Dentre as várias doenças que se se apresentam ao médico, existe uma grande parcela que desafia o conhecimento e a paciência do profissional, que compreende o grupo das chamadas doenças crônicas e recidivantes. Mesmo com o melhor tratamento existente, essas doenças ou persistem com seus sintomas permanentemente, ou são curadas e logo reaparecem com mais resistência ao tratamento empregado. Tanto no primeiro quanto no segundo caso, diversos tipos de medicamentos acabam sendo empregados: antibióticos, antiinflamatórios, corticóides, analgésicos, antidepressivos, entre outros. E, mesmo com todo o arsenal empregado, muitas vezes o êxito não é alcançado. E por quê?
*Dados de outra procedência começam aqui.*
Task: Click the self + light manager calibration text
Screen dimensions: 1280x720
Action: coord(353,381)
Dentro da visão Alopática (a medicina dominante), toda doença deve ser combatida com agentes que destruam bacterias, vírus; ou que combatam os sintomas do paciente: os anti-"tudo". A raiz das doenças muitas vezes nem é tocada com esses tratamentos e só a "ponta do iceberg" é atingida. Deste modo, a doença volta sempre que o tratamento se encerra.
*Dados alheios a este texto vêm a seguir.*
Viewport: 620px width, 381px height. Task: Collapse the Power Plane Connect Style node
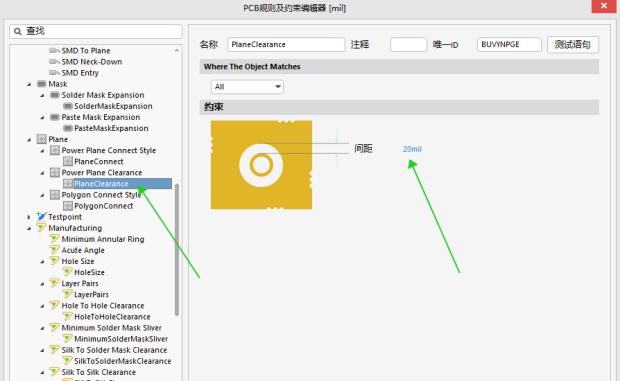[x=42, y=151]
Na visão da Homeopatia, as doenças sempre começam imperceptíveis, de maneira muito sutil e profunda, de modo que ao darem seus sinais exteriores (ou sintomas), já estão profundamente arraigadas e maduras. Então, somente um tratamento com a mesma sutileza e profundidade da doença pode acessar seu cerne, seu núcleo e então trazer a cura definitiva. Os medicamentos homeopáticos têm esse efeito.

É claro que a Homeopatia tem seus limites; não é uma panaceia. De acordo com a gravidade da doença e o estado geral da vitalidade do doente, a Homeopatia pode não trazer a cura mas, de maneira geral, mesmo que não haja mais esperança da cura, a Homeopatia sempre poderá trazer um alívio importante para o sofrimento do enfermo, trazendo assim uma melhor qualidade de vida para o doente grave ou terminal.